[START OF Extracted records]
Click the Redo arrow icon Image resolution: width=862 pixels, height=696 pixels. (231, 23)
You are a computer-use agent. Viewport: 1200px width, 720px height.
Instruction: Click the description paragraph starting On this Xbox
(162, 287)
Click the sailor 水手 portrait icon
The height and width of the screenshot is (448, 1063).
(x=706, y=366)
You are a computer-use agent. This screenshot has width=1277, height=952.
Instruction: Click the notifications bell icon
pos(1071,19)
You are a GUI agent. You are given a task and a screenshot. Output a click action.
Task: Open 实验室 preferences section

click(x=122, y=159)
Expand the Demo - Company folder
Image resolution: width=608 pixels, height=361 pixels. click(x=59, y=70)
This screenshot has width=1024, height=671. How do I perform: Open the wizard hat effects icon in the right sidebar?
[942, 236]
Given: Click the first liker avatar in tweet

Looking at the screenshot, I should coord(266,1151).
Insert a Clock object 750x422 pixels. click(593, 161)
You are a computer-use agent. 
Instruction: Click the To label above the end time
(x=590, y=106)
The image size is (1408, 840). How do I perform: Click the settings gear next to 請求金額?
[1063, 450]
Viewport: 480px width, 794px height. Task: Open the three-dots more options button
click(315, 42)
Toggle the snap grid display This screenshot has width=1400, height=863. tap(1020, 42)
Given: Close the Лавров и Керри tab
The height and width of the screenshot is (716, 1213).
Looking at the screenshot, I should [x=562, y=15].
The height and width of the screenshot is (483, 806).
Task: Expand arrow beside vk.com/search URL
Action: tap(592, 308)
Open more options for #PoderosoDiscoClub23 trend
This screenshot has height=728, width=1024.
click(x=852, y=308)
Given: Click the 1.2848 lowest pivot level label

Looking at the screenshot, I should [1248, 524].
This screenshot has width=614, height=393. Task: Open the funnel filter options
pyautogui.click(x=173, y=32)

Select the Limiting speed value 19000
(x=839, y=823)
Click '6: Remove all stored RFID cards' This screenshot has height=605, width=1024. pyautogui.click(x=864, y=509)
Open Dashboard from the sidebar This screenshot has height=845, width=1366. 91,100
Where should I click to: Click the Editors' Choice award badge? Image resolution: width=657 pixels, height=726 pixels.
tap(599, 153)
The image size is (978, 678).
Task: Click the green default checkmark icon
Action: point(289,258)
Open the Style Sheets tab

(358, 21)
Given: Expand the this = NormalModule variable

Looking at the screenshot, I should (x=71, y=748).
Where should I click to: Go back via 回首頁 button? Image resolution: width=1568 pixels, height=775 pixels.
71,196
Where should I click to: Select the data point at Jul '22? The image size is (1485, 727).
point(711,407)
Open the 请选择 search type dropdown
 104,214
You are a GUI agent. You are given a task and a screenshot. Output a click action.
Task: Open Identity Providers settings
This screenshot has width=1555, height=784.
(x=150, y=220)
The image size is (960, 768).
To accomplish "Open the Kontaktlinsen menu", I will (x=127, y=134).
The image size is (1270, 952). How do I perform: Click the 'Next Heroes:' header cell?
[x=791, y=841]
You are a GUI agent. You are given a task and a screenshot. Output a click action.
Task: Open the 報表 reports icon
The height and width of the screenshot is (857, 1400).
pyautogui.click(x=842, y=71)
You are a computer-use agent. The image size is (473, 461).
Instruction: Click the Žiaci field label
[END OF Extracted records]
**Aim**
Present the items between the lines holding "Viewport: 480px width, 794px" and "Toggle the snap", inclusive, as a two-column CSV with columns named item_text and answer. Use one row per item, with each value in a single quoted field and line breaks replaced by spaces.

**Reply**
item_text,answer
"Viewport: 480px width, 794px height. Task: Open the three-dots more options button","click(315, 42)"
"Toggle the snap grid display This screenshot has width=1400, height=863.","tap(1020, 42)"